Man stole car from Chicago hotel valet stand while on bail for driving a different stolen car, prosecutors say

CHICAGO — Prosecutors say a Chicago man was caught driving a car stolen from a Loop hotel valet stand while on bail for allegedly driving another stolen car that he claimed to have purchased from “a crackhead.”

Jhamar Howard, 41, appeared in bond court on Tuesday afternoon on charges of possessing a stolen motor vehicle and burglary.

The situation began Saturday when a driver handed their keys to the valet attendant at the Kimpton Gray Hotel, 122 West Monroe, according to prosecutor Victor Aberdeen. Hotel surveillance video would later show Howard taking the car’s keys from the valet desk, Aberdeen said.

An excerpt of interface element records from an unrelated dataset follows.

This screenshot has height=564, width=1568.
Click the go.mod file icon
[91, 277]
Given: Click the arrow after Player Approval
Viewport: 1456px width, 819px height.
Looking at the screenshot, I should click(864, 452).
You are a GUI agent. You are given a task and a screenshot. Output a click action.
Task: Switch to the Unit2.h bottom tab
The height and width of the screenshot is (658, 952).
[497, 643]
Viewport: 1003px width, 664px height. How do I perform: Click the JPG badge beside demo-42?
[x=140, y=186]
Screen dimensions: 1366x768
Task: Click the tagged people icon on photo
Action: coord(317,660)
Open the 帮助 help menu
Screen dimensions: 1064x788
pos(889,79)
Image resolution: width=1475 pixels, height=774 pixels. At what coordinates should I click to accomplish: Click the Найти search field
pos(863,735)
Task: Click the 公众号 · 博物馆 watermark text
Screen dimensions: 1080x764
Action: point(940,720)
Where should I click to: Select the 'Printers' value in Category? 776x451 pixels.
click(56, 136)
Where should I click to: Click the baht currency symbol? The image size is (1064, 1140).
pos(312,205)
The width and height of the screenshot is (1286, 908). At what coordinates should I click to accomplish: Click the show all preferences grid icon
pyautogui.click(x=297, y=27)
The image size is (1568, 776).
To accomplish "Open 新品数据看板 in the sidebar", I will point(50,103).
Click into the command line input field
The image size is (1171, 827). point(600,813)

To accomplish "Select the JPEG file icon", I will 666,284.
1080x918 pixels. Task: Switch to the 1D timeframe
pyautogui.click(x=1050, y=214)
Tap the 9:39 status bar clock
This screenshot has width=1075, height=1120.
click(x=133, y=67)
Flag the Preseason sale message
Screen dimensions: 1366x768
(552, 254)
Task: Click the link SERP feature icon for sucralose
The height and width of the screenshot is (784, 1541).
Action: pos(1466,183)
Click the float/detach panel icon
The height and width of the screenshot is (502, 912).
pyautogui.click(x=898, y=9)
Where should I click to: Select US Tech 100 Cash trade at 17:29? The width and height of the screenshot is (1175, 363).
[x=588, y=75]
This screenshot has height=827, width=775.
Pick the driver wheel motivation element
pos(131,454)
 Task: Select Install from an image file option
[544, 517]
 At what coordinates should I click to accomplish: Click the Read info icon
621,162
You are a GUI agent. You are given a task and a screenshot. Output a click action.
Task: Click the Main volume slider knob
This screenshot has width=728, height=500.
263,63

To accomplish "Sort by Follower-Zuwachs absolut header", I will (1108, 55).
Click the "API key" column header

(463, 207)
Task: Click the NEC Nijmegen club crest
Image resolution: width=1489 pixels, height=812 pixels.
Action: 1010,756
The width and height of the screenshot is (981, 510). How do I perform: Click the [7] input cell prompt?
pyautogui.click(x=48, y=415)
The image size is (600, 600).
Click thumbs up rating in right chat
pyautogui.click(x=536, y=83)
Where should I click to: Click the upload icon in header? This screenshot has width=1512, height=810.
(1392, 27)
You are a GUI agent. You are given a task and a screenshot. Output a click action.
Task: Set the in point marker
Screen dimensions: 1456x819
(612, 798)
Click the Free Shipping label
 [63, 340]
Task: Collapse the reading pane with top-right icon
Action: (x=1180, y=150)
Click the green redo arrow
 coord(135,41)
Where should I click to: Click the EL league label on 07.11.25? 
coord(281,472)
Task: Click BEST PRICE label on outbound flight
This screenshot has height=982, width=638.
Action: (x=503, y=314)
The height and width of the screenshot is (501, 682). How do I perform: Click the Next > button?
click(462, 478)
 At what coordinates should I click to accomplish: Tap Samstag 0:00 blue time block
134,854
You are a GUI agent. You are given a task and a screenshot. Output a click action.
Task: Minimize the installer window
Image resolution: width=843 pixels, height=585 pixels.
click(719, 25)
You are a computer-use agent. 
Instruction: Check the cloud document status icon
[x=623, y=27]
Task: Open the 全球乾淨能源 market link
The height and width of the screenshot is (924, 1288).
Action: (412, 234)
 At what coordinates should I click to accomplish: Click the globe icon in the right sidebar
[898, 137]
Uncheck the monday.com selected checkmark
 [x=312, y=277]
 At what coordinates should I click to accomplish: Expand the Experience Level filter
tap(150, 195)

Jhamar Howard (2021) | Chicago Police Department

A police helicopter spotted the stolen car in traffic the next day. Chicago police patrol units found it at a gas station with Howard in the driver’s seat wearing the same clothes he was seen wearing in the hotel video, prosecutors alleged.

Howard was on parole and on bail for another stolen car case at the time.

The previous auto theft case was filed in June after Chicago police allegedly found Howard driving a car stolen a few days earlier in Forest Park. During a bail hearing last June, prosecutors said Howard told police he bought the car “from a crackhead.”

At the time of that incident, he was on bail for a burglary case. He settled that case by pleading guilty to a felony charge of causing injury while resisting police and was released from prison on November 15. Two days after he got out, a Cook County judge reduced his bail in the stolen motor vehicle matter from $30,000 to a recognizance bond, according to Aberdeen.

On Tuesday, his public defender said he has four children, lives with his wife, and has worked in baggage claim at O’Hare for six years. Last June, a different public defender said he had been working for a plastics company for three years.

Judge David Kelly ordered Howard to pay a $2,500 bail deposit to go home on electronic monitoring in the new stolen vehicle case. Separately, he held Howard without bail for violating bond in the June filing.